TASK TO CARRY OUT → Copy out every line of the listing below that contains the word "clock". Matches must have the same uppercase and lowercase letters.

RECORDS FOR PROCESSING →
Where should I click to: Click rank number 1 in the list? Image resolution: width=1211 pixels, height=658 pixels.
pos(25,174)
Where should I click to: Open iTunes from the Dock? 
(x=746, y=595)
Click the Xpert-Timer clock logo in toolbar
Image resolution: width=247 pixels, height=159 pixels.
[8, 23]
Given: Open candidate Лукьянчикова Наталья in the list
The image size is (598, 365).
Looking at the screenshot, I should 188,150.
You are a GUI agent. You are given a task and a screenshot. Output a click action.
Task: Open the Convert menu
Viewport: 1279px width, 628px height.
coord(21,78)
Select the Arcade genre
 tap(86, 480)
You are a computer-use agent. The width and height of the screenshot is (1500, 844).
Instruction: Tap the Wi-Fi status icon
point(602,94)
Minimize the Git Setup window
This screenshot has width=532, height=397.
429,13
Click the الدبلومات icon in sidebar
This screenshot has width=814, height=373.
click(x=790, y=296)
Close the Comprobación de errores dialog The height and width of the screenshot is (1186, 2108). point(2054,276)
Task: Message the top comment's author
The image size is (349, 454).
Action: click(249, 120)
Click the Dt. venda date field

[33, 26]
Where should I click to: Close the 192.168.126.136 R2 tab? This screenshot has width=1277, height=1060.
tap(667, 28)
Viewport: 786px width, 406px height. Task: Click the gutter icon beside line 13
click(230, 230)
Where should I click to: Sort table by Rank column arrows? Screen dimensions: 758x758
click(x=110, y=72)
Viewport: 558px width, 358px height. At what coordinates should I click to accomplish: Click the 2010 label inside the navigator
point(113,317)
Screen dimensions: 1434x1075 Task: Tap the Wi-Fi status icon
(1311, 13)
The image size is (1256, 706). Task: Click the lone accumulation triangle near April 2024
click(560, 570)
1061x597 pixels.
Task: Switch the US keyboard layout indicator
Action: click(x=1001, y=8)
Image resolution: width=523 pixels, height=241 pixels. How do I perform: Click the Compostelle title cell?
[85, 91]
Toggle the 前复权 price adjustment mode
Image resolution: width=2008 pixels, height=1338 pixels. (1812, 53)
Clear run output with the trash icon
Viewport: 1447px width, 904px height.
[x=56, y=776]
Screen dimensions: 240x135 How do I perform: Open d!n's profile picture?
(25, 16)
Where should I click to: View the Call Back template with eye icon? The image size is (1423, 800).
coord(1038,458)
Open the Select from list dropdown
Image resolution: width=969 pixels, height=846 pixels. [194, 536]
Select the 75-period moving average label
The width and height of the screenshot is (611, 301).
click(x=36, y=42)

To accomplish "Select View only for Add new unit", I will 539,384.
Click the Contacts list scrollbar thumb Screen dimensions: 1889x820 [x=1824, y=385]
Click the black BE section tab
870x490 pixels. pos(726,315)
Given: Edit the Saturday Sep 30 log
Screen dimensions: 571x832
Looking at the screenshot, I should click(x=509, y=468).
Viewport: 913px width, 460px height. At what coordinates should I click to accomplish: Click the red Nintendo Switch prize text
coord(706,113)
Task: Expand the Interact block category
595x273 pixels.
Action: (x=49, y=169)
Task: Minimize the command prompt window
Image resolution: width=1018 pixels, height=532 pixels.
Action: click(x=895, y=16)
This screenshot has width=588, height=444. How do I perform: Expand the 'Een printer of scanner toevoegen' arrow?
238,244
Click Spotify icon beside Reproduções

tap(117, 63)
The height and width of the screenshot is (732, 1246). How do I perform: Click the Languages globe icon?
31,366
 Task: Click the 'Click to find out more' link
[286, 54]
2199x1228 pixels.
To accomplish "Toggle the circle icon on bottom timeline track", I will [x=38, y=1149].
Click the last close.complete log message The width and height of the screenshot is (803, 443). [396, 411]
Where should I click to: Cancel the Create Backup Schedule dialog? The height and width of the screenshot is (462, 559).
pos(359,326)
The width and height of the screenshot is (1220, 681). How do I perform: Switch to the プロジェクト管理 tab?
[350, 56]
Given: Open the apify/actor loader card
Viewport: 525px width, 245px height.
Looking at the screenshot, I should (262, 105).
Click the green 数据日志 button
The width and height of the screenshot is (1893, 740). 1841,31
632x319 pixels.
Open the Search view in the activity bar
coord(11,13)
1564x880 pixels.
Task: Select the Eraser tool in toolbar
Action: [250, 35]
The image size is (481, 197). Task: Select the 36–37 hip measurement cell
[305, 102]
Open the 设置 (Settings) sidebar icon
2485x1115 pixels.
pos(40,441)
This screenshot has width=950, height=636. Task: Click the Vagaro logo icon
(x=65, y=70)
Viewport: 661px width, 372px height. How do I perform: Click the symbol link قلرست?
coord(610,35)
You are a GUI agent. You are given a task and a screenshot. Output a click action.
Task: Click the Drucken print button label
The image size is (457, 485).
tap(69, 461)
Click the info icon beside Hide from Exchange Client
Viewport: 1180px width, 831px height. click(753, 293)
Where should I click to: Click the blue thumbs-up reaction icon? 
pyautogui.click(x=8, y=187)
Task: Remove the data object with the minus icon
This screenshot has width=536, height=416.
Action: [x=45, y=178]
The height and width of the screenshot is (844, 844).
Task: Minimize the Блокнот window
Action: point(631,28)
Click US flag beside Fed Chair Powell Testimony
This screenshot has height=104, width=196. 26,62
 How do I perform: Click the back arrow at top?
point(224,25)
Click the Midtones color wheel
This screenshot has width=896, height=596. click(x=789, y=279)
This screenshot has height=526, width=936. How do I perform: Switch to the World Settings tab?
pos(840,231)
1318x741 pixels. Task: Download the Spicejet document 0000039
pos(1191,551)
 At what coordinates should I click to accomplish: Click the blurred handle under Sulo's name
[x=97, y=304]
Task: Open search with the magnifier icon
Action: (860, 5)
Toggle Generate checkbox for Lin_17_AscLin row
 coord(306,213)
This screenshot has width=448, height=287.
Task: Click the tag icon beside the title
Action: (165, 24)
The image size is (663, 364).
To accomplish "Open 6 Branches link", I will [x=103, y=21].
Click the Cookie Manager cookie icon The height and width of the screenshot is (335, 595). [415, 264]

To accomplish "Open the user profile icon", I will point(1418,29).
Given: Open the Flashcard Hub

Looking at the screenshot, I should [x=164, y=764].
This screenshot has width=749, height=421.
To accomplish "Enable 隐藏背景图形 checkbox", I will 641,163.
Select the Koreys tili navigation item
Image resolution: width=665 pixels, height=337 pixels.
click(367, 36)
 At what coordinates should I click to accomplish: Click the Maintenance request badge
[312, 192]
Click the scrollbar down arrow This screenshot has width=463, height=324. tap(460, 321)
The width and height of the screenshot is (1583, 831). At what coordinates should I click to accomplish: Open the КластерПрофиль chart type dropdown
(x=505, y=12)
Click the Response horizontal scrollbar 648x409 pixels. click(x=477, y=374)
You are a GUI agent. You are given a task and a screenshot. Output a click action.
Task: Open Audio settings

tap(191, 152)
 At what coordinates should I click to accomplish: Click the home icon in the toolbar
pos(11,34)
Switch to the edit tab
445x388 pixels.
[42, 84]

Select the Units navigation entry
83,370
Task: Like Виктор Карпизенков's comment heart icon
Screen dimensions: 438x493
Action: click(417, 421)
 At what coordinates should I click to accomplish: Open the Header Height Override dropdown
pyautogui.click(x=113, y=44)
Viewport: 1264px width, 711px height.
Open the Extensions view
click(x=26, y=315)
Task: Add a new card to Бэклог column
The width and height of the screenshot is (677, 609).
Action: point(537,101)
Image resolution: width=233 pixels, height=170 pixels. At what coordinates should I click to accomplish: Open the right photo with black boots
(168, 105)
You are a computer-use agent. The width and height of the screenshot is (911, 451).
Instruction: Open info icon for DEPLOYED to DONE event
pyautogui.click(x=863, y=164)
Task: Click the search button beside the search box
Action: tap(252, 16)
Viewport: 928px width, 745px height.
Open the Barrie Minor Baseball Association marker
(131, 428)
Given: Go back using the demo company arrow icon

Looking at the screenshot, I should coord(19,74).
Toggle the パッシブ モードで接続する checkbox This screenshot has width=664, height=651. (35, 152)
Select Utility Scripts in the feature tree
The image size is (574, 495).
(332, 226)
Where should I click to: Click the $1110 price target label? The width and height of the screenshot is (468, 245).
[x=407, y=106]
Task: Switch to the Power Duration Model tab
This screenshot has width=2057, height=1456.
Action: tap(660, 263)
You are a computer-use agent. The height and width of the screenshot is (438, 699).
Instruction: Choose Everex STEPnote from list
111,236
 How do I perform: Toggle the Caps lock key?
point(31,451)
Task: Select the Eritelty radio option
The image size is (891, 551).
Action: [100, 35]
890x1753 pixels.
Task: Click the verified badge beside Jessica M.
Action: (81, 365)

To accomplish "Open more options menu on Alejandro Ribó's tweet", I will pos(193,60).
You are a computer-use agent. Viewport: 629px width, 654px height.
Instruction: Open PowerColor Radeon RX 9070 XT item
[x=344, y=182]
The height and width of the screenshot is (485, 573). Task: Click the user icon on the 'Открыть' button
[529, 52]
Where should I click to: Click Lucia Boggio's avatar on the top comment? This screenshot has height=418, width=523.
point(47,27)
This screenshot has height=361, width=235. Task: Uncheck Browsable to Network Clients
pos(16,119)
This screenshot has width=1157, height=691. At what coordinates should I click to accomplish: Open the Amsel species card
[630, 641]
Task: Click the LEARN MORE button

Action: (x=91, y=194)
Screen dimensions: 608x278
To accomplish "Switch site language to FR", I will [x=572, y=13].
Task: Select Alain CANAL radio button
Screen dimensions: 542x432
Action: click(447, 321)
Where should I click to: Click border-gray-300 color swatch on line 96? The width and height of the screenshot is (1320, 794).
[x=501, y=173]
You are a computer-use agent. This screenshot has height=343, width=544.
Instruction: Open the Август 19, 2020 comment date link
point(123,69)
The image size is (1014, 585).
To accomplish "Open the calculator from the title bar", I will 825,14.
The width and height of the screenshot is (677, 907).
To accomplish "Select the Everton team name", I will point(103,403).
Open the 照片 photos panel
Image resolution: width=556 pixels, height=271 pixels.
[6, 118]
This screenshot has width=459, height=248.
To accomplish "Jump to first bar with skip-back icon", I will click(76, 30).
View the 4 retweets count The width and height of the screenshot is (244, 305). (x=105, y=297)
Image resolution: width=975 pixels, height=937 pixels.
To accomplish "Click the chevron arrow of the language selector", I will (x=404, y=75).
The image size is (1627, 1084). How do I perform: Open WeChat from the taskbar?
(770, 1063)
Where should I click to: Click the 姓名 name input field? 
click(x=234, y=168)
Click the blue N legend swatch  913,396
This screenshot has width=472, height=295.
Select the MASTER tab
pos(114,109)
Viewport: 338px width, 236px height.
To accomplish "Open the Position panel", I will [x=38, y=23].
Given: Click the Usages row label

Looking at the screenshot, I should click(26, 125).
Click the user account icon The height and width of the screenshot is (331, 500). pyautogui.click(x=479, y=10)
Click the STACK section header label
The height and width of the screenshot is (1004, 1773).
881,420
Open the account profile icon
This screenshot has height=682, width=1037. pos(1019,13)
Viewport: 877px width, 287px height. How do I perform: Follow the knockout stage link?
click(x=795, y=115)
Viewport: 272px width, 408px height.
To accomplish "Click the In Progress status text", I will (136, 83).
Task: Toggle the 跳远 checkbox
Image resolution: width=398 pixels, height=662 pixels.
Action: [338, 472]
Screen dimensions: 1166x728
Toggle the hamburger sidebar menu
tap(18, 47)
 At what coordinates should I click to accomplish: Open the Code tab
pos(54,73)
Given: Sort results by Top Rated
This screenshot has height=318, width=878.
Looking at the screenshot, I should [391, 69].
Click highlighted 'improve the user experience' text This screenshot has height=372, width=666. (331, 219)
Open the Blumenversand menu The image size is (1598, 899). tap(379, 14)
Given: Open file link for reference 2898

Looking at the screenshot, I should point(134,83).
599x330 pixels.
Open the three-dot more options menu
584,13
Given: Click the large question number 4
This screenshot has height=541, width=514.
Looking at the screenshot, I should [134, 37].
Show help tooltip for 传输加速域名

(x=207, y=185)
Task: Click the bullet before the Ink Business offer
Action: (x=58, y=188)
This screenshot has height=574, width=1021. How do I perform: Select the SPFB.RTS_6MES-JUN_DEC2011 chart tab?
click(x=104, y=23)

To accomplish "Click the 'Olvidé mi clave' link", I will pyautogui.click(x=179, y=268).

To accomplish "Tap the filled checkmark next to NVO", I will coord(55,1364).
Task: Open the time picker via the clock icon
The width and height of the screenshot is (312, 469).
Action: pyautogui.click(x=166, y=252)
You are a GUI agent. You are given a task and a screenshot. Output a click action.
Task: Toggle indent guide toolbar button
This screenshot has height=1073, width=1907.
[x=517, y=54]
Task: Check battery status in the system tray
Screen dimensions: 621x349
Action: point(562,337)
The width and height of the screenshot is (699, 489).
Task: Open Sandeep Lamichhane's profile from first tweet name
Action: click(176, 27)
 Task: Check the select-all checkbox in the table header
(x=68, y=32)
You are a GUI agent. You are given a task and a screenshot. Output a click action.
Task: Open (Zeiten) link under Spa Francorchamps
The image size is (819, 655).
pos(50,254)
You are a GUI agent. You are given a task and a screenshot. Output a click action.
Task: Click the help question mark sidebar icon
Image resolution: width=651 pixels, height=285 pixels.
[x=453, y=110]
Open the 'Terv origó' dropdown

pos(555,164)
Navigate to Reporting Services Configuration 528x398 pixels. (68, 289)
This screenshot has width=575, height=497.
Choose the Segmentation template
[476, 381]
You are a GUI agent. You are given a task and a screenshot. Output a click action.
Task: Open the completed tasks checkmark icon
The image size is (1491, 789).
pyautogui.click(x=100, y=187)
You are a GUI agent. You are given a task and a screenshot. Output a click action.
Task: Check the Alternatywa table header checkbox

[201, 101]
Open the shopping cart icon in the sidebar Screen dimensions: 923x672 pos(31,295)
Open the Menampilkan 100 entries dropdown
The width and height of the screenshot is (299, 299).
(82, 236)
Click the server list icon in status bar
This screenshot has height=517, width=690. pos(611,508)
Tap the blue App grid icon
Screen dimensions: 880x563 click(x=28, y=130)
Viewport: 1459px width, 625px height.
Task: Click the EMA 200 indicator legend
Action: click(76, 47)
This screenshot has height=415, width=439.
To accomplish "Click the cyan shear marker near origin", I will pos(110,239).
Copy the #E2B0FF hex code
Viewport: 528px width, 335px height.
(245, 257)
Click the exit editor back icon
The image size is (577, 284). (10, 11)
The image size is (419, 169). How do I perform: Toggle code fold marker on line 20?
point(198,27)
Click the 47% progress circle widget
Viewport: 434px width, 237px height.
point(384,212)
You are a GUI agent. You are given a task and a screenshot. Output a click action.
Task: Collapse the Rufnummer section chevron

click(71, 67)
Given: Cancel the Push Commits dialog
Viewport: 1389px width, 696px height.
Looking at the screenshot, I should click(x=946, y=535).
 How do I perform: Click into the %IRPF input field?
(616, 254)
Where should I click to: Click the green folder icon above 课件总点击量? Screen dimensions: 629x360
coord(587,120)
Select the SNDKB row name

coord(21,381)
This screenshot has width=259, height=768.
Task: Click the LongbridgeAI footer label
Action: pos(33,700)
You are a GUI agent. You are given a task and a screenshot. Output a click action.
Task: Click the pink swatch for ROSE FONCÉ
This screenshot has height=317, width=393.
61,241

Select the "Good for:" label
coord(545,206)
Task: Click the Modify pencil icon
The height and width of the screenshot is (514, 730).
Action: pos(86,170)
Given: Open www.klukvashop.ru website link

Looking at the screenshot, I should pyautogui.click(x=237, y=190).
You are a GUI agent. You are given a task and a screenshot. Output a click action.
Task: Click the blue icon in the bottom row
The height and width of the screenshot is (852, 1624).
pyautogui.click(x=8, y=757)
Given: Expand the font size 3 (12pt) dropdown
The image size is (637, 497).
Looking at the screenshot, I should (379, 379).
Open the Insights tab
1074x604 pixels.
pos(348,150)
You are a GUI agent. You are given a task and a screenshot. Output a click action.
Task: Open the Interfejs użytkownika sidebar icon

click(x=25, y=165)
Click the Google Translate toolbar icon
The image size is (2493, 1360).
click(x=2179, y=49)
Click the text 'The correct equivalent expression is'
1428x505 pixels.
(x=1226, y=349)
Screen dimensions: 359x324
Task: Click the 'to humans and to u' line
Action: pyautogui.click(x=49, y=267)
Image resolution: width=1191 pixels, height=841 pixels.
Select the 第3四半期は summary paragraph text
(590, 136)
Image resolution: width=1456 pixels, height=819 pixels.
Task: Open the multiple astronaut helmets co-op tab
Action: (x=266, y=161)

EXERCISE RESPONSE →
Click the Xpert-Timer clock logo in toolbar
Task: Open the time picker via the clock icon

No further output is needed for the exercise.